= Task description =
In the listing below, find the line containing "Task: Select the 0.17 Discount cell" and the line containing "916x494 pixels.", then copy exactly everything from the first through the second, except the pictures.

= Listed entries =
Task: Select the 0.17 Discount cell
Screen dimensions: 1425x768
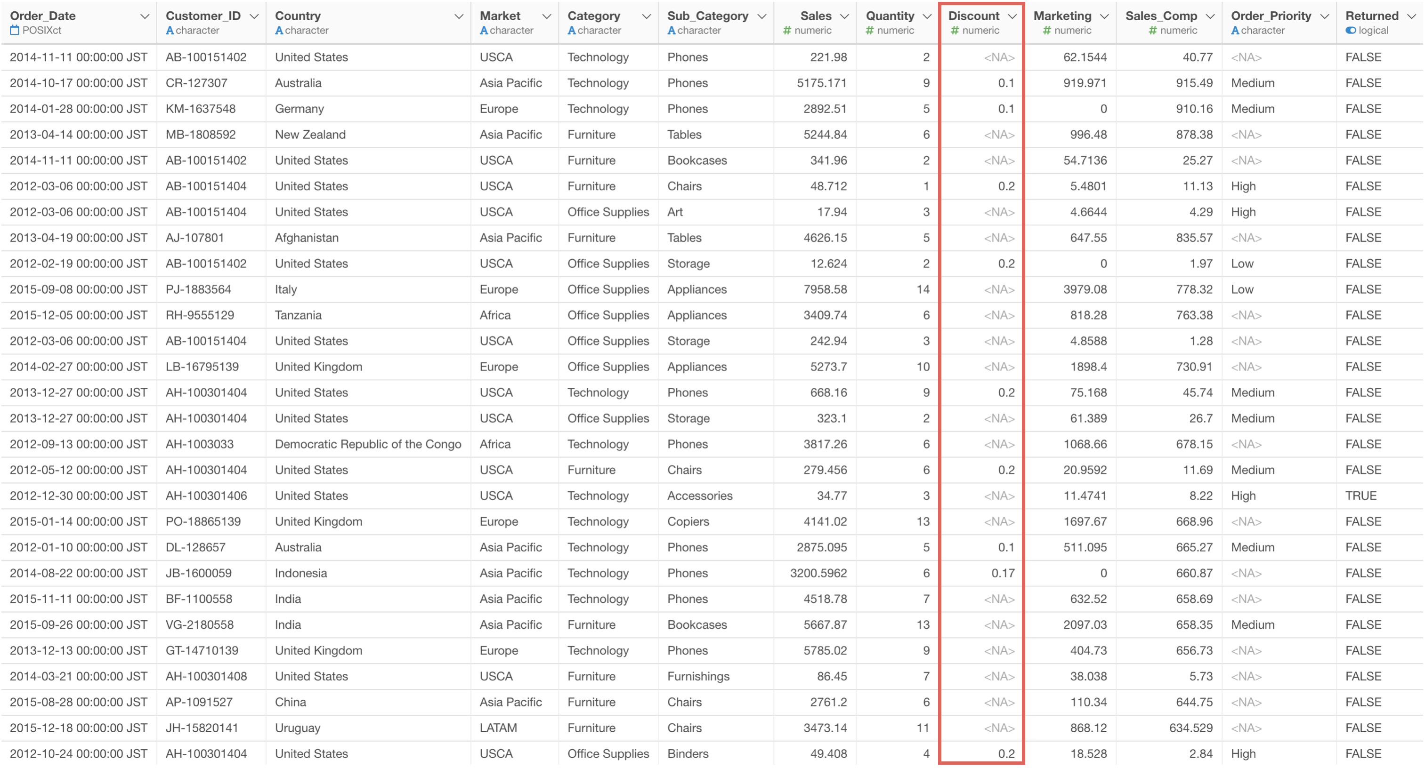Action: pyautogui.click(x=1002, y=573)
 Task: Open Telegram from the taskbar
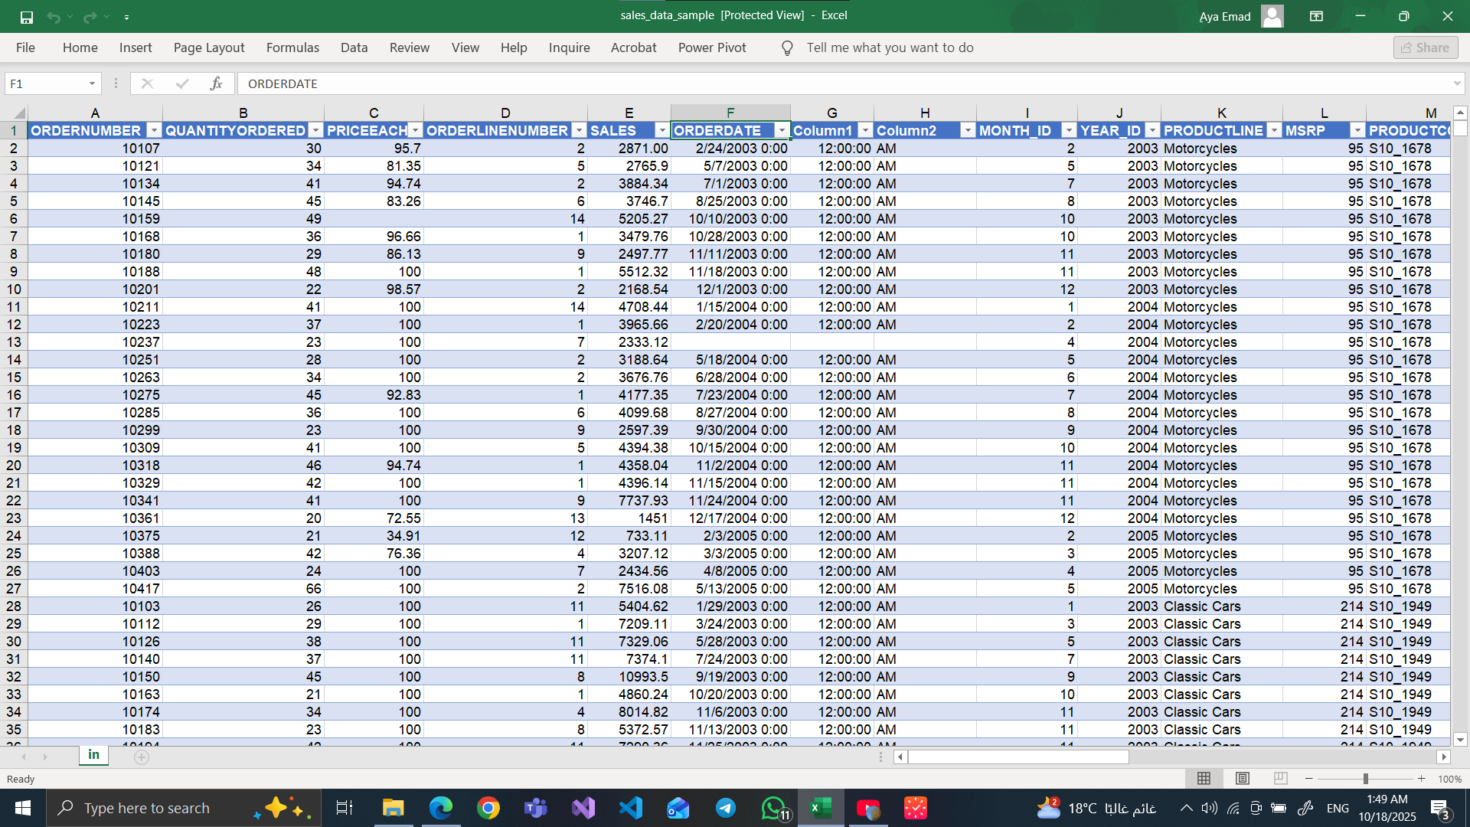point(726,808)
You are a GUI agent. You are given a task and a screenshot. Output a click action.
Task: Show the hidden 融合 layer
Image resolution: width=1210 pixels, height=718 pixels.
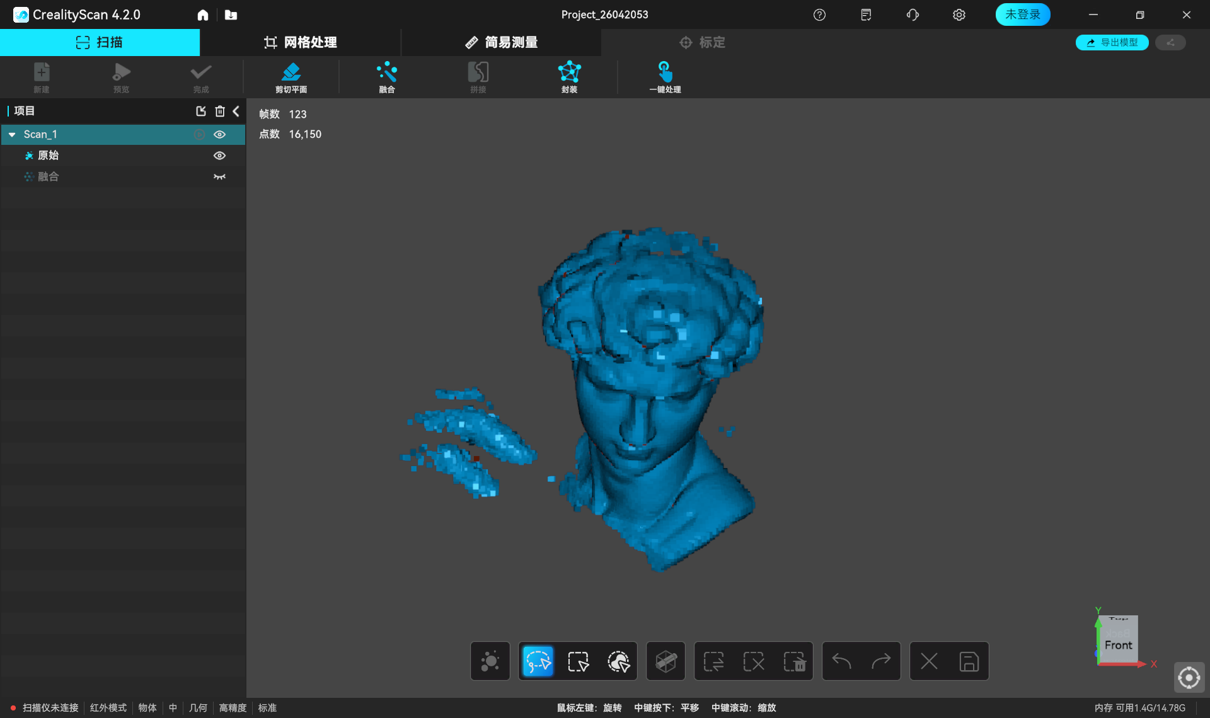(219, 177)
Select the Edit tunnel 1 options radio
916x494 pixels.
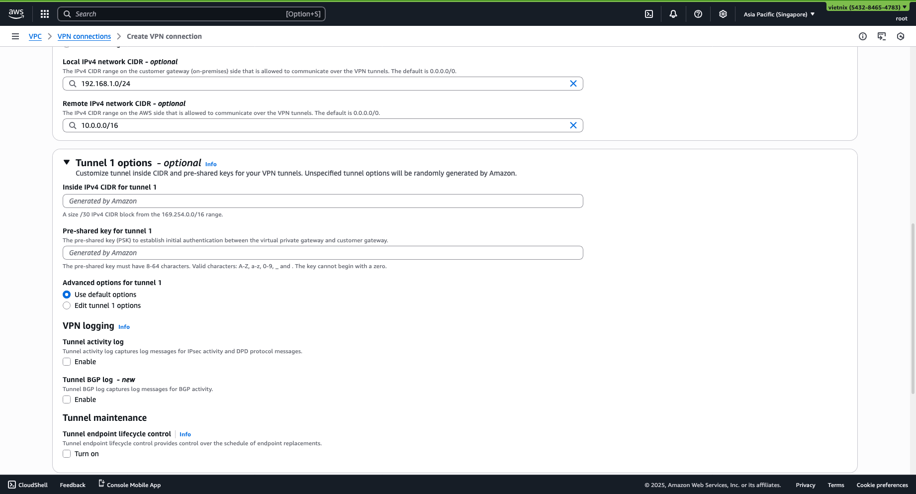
* * *
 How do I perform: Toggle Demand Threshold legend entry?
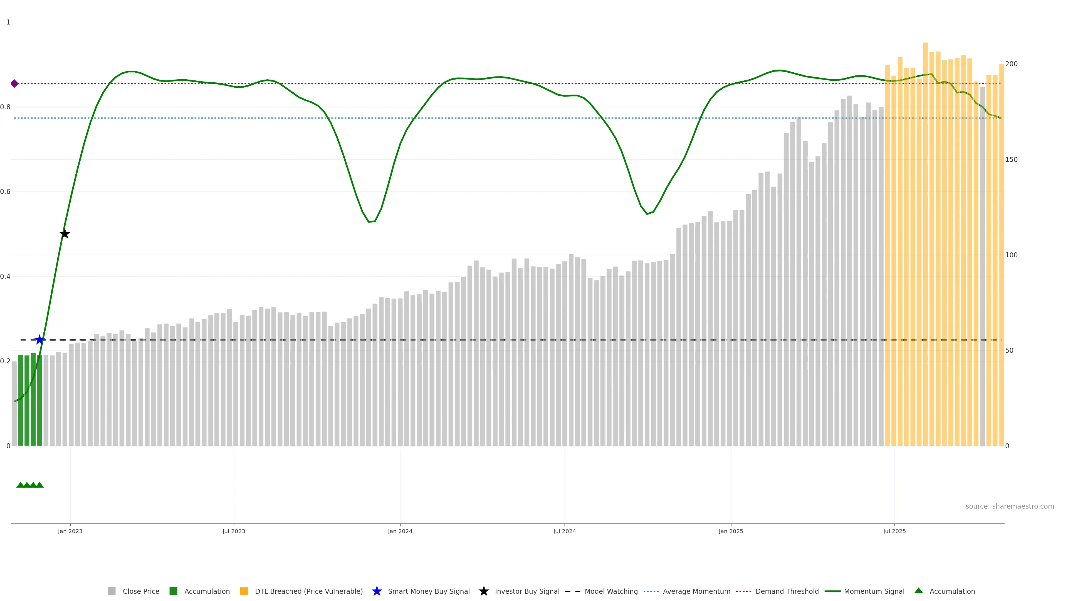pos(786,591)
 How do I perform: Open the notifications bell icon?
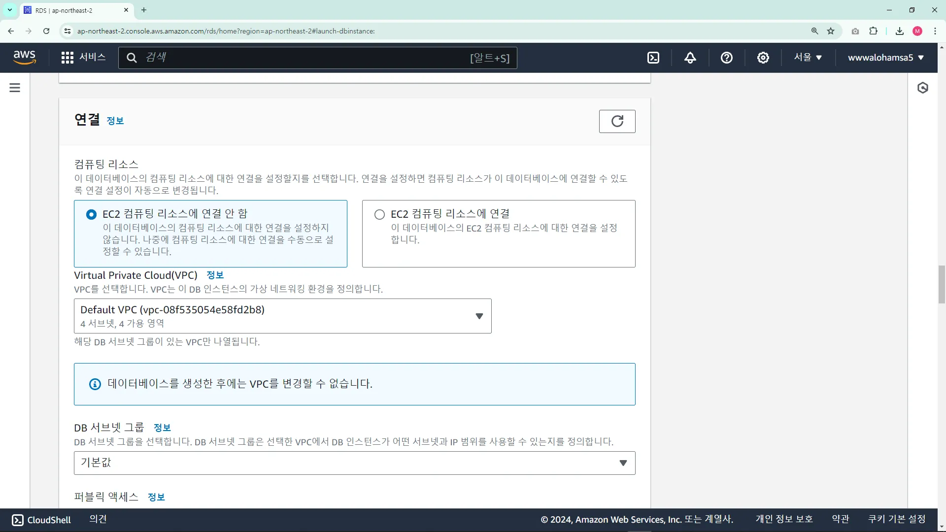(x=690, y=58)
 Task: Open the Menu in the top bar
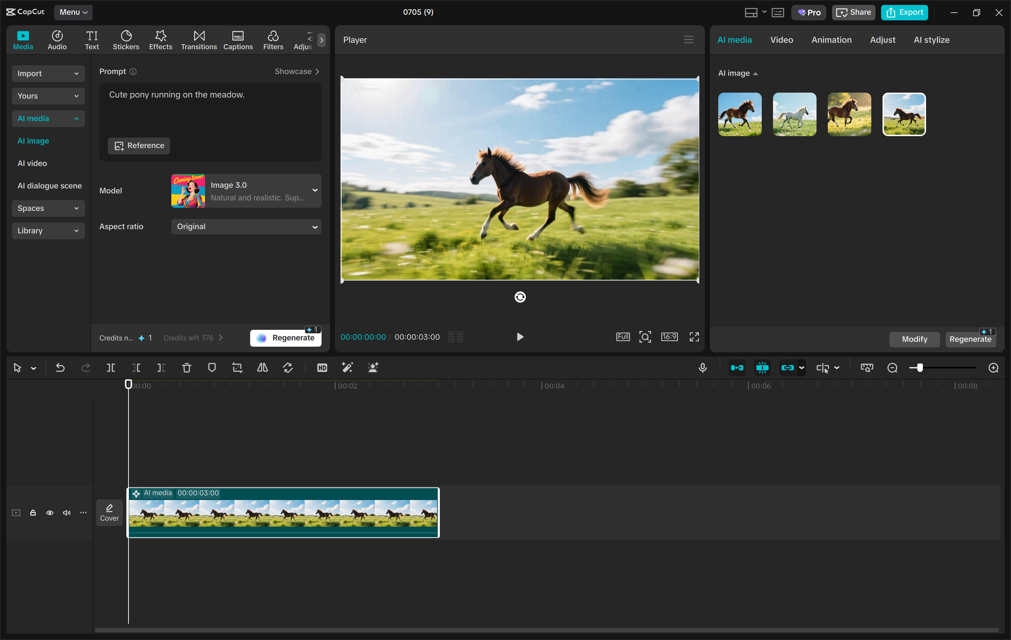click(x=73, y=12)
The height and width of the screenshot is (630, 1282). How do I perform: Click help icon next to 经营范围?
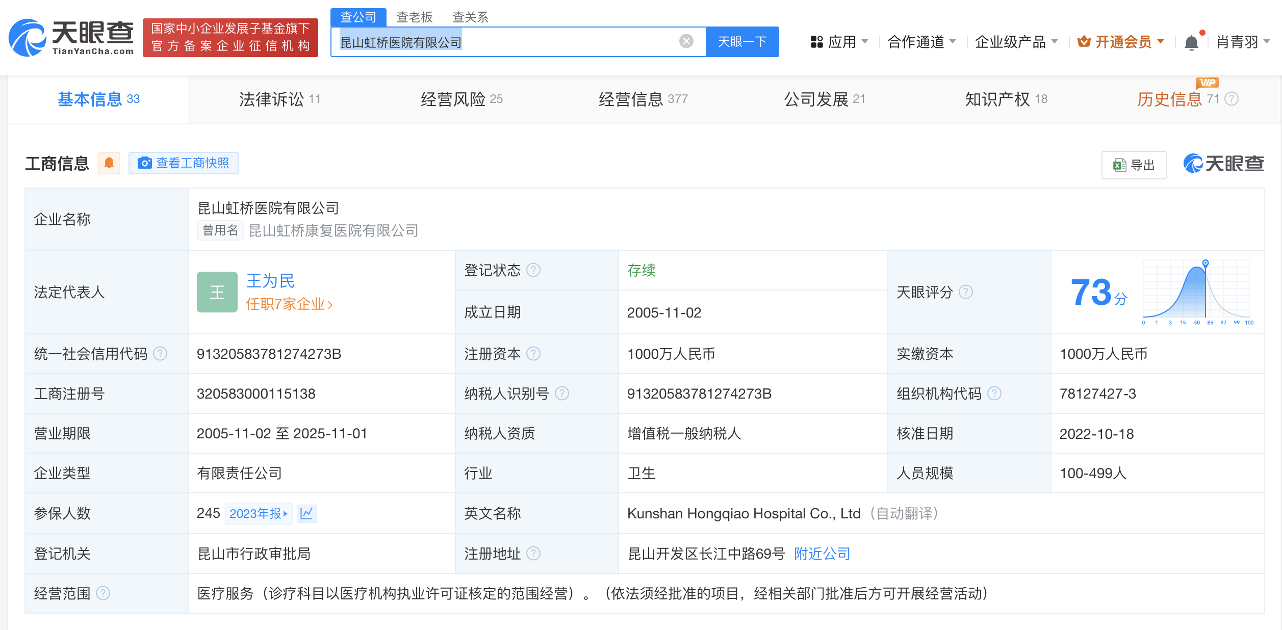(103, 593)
...
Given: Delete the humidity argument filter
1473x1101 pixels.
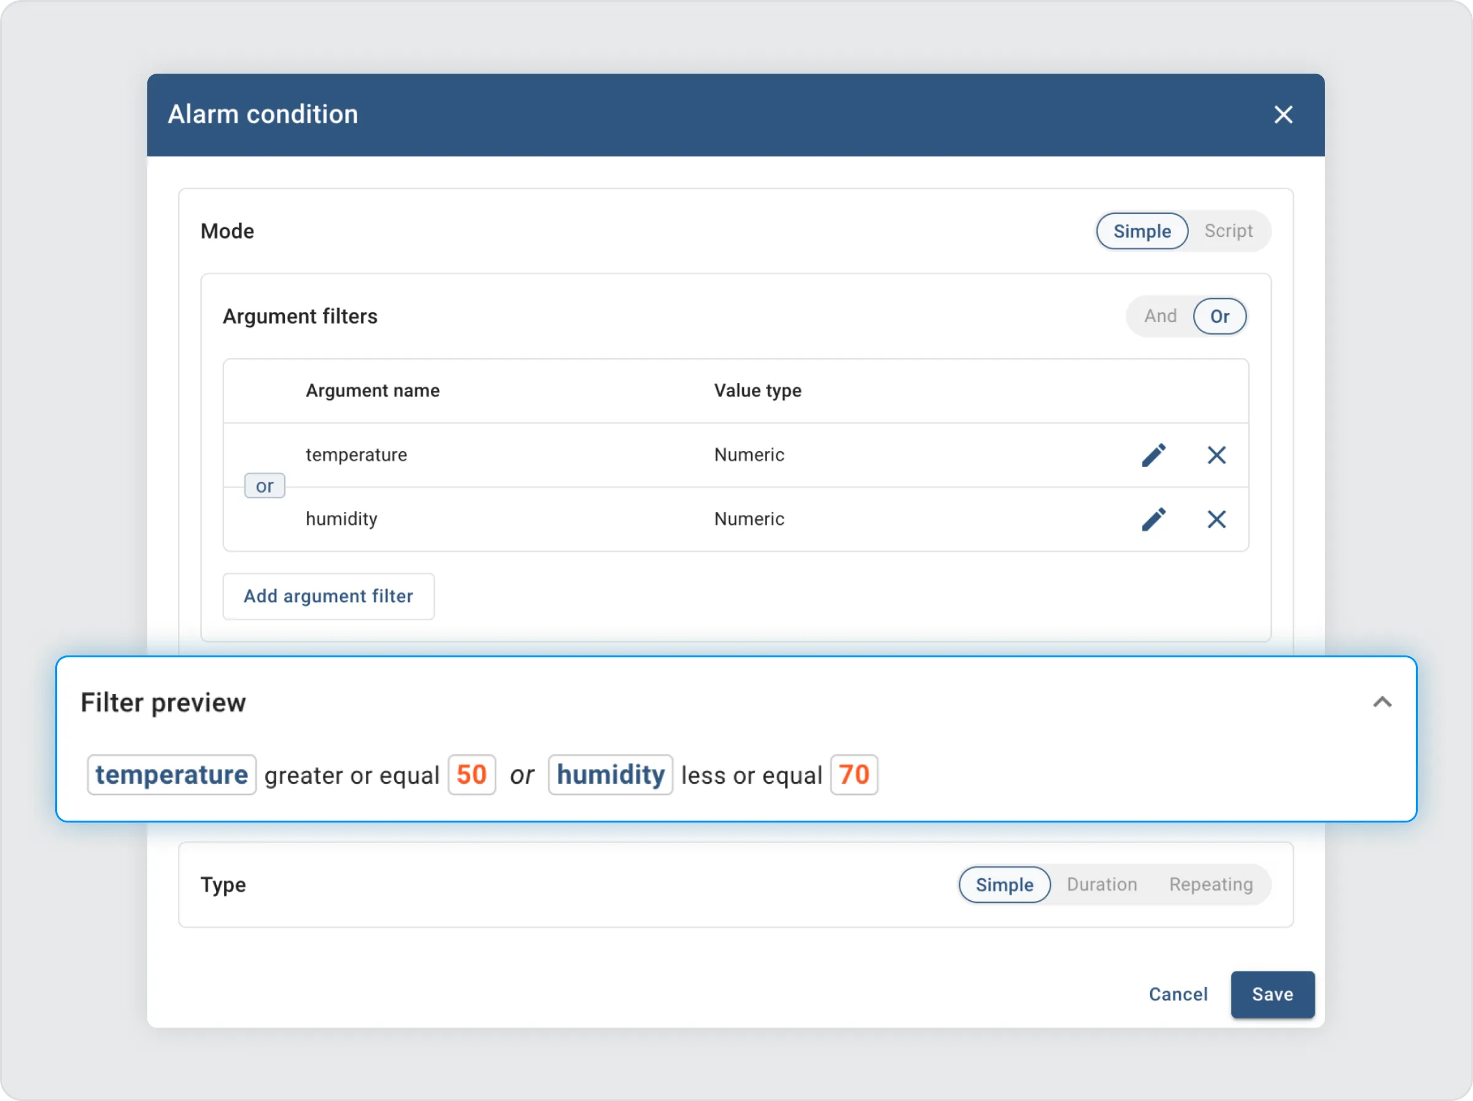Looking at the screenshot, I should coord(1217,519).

= Output for this exercise =
Task: Select the 0.17 Discount cell
Screen dimensions: 1425x768
Action: pyautogui.click(x=1002, y=573)
 Task: Open Telegram from the taskbar
point(726,808)
You are a GUI agent. You are given a task and a screenshot. Output a click action.
Task: Show the hidden 融合 layer
Image resolution: width=1210 pixels, height=718 pixels.
(219, 177)
Select the Edit tunnel 1 options radio
916x494 pixels.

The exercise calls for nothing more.